**BRANO DI TESTO**.
#####
Spettacolo necessario, e opportunamente inserito dalla programmazione del Gobetti di Torino a cavallo della ricorrenza, si rivela quindi Festa grande di Aprile, che lo Stabile ha prodotto con Il Polo del '900.
Si tratta di un testo di Franco Antonicelli, singolare figura di scrittore, fotografo, giornalista e partigiano, che nel 64', dopo quindi quasi 20 anni dalla Liberazione, ha ripercorso la storia italiana dal delitto Matteotti alla sconfitta del nazi-fascismo in una serie di quadri inframmezzati dalla chiave di lettura di una voce narrante. Lo stesso autore, convinto che la visione storica del passato debba evolvere col passare degli anni e col mutare della società, ha spronato a cambiare e adattare narrazione e narratore. In questa edizione, curata drammaturgicamente da Diego Pleuteri per la regia di Giulio Graglia, tale compito è affidato allo storico Gianni Oliva, che ci tiene infatti a sottolineare quanto la storia sia sempre – nel senso buono – revisionista, in quanto la vediamo sempre specchiata nella contemporaneità.
#####
**ESTRATTO DEI DATI**.
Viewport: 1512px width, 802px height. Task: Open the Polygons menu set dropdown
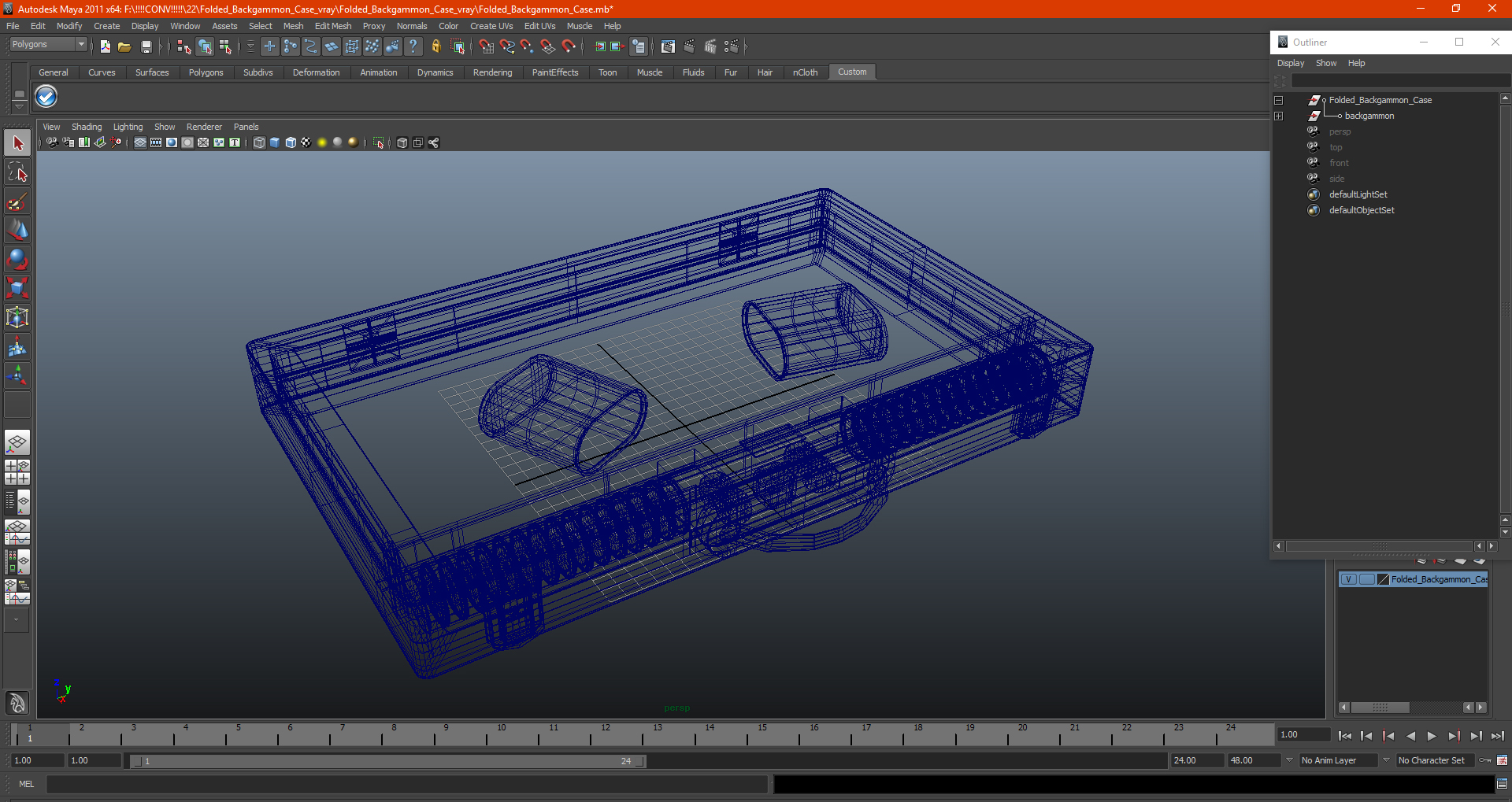47,45
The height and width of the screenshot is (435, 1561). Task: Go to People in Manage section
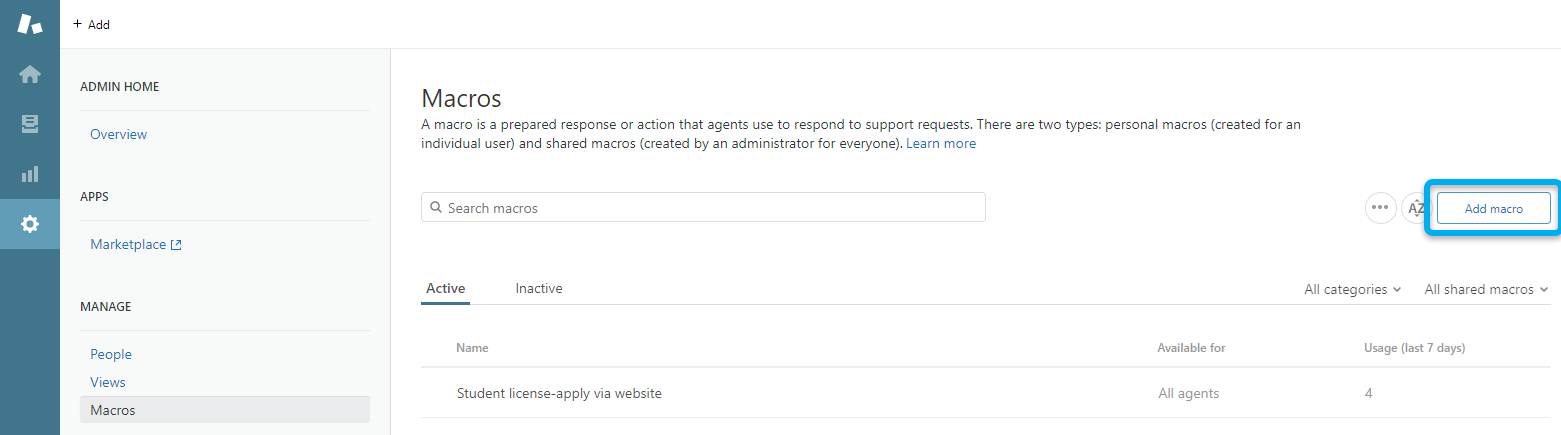(x=111, y=354)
#####
**COMPITI**.
1. Traduci in inglese questa frase del brano su Festa grande di Aprile: "Lo stesso autore, convinto che la visione storica del passato debba evolvere col passare degli anni e col mutare della società, ha spronato a cambiare e adattare narrazione e narratore."
2. Secondo il brano su Festa grande di Aprile, chi ha curato la drammaturgia di questa edizione?
I dati non hanno alcun legame con il brano.

**RISPOSTE PER COMPITO**.
1. The author himself, convinced that the historical view of the past must evolve with the passing of the years and with the changing of society, urged that both the narration and the narrator be changed and adapted.

2. Diego Pleuteri.